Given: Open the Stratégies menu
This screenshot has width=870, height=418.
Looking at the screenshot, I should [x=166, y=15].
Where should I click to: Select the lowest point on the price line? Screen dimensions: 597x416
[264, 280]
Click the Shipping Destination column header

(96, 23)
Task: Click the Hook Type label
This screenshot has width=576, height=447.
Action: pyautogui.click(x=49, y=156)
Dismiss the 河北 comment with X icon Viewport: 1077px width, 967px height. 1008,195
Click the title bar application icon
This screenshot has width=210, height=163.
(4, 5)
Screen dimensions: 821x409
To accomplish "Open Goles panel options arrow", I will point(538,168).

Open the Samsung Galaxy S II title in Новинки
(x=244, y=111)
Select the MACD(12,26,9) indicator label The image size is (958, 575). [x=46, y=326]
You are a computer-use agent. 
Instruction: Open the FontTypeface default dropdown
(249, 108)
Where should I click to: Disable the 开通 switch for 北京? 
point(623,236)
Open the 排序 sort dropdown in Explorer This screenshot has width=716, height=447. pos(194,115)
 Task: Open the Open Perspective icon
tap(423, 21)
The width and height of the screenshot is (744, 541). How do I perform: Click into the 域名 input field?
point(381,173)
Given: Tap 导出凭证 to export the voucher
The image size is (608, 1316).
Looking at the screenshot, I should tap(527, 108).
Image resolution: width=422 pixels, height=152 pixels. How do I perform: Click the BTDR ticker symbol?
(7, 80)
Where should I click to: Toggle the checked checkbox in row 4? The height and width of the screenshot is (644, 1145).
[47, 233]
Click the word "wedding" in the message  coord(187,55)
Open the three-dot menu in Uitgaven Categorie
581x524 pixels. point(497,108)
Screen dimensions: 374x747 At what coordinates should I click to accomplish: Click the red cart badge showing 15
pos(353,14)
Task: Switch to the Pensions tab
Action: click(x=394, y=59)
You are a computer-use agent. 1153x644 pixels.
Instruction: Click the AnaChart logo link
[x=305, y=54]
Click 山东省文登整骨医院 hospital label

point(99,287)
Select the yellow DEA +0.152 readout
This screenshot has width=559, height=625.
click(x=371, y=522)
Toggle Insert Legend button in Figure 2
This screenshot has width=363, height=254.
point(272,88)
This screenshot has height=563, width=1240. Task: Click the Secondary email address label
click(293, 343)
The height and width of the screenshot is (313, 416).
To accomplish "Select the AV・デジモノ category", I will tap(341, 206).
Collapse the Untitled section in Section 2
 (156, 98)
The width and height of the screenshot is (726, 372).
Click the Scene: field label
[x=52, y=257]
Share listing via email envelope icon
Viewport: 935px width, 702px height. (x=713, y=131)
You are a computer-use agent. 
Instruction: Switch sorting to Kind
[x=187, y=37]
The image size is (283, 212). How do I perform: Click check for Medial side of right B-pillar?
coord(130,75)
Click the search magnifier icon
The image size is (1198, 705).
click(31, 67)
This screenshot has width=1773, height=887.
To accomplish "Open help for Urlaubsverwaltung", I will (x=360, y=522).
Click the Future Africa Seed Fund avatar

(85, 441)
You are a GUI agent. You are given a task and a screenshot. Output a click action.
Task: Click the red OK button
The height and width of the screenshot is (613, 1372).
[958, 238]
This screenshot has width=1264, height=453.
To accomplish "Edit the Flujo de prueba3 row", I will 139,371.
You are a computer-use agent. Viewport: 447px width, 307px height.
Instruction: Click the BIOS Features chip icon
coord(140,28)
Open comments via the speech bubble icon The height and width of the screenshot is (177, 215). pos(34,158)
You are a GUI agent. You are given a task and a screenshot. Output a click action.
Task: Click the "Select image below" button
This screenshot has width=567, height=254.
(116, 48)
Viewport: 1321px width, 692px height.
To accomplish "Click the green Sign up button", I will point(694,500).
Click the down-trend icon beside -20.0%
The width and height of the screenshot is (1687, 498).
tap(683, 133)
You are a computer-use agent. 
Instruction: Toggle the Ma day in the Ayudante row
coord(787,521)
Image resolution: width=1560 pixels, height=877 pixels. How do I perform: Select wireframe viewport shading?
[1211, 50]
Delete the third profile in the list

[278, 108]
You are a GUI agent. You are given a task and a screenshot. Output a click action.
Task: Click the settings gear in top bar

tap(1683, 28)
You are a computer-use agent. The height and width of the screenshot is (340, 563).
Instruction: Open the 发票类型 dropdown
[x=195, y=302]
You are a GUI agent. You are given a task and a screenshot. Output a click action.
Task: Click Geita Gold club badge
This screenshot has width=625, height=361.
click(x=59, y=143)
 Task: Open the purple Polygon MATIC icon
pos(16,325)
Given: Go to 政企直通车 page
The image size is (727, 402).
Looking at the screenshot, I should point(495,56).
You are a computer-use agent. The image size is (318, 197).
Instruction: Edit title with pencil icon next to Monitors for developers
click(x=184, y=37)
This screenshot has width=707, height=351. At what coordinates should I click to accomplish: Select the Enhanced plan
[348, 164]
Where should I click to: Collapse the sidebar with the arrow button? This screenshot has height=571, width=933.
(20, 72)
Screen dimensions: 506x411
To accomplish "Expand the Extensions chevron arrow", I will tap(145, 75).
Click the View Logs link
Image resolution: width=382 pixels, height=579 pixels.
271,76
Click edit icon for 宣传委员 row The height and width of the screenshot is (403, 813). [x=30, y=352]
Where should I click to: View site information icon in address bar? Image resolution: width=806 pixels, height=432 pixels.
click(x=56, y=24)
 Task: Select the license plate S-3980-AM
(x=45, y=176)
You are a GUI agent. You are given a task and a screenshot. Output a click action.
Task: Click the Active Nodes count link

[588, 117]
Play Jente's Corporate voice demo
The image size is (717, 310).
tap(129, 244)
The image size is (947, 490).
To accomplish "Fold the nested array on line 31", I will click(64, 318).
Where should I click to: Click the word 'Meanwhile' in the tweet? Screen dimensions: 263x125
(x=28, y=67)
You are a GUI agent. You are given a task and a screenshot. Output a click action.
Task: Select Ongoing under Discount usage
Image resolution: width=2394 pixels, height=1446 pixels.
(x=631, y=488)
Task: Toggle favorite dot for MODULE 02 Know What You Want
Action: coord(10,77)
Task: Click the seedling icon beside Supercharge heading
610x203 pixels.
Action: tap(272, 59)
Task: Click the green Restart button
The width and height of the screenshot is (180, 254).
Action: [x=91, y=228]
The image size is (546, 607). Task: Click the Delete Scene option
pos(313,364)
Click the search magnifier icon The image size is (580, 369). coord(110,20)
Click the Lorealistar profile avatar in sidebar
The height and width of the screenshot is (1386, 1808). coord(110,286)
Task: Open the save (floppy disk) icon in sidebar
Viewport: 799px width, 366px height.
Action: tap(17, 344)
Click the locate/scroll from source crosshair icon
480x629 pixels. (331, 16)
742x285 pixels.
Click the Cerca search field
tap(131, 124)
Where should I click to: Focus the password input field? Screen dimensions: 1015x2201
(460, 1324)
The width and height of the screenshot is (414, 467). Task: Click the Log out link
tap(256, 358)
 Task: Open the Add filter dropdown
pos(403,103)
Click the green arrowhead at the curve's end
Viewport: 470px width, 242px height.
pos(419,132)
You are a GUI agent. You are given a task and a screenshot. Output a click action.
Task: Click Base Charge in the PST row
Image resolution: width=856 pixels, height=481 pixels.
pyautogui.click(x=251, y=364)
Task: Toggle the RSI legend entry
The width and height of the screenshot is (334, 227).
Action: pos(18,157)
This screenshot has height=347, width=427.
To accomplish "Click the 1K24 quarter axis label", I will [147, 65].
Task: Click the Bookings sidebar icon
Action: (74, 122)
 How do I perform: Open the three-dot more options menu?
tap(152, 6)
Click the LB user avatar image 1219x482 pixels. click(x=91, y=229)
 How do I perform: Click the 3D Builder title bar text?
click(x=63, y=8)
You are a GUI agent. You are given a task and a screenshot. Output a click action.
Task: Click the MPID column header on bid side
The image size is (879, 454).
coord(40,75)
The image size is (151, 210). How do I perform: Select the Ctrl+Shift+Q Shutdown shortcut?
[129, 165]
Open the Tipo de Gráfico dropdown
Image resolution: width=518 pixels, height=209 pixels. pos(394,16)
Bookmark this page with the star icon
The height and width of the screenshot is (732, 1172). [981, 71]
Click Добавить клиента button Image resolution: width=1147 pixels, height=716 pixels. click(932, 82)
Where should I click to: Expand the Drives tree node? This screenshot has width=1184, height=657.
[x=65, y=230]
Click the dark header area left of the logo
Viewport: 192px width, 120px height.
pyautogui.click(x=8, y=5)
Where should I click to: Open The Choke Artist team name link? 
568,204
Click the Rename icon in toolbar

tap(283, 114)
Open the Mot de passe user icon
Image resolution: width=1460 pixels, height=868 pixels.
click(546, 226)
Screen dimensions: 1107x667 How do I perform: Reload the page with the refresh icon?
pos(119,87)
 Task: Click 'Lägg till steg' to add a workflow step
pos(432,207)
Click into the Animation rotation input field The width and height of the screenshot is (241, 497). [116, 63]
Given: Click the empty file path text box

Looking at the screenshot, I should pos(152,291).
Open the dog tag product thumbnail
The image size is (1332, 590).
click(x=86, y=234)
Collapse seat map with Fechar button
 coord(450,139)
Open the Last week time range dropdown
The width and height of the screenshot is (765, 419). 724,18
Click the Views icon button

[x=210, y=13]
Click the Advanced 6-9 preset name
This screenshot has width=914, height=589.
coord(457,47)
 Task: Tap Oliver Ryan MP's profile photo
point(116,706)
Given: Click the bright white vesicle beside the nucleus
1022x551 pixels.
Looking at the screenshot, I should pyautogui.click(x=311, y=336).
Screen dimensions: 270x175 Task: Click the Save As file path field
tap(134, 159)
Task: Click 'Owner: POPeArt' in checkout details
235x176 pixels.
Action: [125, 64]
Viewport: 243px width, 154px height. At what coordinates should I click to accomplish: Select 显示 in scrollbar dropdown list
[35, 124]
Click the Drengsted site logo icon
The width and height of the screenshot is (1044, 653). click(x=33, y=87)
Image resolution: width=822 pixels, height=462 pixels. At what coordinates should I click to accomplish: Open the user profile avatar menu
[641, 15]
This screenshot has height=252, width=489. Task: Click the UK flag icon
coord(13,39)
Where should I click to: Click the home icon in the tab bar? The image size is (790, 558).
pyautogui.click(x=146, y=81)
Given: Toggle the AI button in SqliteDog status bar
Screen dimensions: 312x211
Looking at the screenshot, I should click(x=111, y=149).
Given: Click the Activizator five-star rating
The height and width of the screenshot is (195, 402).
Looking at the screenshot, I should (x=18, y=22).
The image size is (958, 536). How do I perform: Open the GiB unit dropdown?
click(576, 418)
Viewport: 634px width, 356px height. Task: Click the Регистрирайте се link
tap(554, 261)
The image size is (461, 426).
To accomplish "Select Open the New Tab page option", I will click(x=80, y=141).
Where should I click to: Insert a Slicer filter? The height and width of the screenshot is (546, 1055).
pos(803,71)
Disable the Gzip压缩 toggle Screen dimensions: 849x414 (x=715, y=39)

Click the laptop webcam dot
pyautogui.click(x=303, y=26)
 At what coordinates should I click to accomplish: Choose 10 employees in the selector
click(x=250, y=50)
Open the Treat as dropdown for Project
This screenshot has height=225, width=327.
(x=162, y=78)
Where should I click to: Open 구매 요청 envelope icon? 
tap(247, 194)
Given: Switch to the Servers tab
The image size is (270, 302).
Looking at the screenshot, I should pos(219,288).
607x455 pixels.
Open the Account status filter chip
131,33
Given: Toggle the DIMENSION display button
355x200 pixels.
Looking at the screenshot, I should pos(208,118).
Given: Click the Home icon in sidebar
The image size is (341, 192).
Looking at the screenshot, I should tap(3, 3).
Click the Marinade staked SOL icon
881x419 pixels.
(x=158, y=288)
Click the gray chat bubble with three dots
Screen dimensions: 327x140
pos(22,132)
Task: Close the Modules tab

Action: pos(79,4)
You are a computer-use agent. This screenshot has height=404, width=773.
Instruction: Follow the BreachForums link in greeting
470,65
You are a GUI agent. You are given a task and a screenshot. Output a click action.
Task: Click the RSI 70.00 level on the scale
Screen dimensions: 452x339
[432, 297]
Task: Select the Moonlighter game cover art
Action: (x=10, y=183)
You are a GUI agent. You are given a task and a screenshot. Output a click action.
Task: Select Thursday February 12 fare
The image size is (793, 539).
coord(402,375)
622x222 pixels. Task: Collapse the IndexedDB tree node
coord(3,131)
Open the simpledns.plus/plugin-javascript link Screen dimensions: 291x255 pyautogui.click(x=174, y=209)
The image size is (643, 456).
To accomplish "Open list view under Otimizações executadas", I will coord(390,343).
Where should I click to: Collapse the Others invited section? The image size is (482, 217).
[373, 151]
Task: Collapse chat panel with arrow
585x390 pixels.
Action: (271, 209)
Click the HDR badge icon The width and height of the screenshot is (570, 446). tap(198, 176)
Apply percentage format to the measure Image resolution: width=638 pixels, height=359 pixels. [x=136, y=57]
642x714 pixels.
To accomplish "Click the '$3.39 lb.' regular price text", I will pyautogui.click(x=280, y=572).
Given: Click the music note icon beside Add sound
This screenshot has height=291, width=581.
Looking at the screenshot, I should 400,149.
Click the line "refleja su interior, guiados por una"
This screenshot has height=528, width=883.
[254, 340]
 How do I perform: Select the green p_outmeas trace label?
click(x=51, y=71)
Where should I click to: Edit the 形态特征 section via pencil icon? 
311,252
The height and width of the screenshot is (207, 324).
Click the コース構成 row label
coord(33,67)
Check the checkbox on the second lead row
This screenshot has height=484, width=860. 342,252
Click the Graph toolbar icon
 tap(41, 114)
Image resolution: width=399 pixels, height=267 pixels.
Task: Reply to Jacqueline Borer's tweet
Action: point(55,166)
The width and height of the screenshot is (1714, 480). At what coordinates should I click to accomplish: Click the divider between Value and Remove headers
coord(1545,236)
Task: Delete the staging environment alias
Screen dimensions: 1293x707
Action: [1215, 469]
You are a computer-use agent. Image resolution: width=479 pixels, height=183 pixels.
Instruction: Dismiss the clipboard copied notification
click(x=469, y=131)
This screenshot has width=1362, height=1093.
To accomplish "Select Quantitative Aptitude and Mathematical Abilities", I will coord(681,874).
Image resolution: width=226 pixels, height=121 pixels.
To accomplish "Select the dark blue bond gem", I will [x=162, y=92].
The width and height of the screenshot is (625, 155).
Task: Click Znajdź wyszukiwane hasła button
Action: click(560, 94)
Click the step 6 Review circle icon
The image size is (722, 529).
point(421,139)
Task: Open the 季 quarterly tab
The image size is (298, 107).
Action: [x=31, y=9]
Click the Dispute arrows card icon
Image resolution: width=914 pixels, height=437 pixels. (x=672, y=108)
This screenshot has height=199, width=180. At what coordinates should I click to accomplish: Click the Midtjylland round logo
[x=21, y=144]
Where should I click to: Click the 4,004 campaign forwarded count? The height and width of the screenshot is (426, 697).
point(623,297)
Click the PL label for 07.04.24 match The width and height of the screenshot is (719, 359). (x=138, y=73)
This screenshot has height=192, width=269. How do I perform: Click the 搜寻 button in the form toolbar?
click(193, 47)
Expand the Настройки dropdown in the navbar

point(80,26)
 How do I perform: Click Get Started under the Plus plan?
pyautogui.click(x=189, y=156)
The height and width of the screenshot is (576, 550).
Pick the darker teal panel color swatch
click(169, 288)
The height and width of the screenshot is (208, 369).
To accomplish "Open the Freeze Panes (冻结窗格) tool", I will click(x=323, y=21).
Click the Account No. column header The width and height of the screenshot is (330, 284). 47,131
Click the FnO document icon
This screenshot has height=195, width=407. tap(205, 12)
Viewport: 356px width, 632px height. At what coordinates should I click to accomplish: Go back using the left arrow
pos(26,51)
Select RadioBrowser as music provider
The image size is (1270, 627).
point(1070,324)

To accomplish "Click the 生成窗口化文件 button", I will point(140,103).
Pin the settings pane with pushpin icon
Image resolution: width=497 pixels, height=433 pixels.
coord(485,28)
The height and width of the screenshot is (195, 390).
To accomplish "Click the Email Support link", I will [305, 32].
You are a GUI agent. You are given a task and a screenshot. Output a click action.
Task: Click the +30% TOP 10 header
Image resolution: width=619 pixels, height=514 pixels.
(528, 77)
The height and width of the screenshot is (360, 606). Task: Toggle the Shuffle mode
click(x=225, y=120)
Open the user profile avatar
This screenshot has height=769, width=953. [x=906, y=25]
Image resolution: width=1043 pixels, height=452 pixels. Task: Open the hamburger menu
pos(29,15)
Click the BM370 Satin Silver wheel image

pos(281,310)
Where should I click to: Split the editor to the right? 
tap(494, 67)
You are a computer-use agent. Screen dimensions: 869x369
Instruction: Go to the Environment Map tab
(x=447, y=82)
:::
Exercise prompt:
Write out each line above that contains the word "chat".

Written answer:
Click the gray chat bubble with three dots
Task: Collapse chat panel with arrow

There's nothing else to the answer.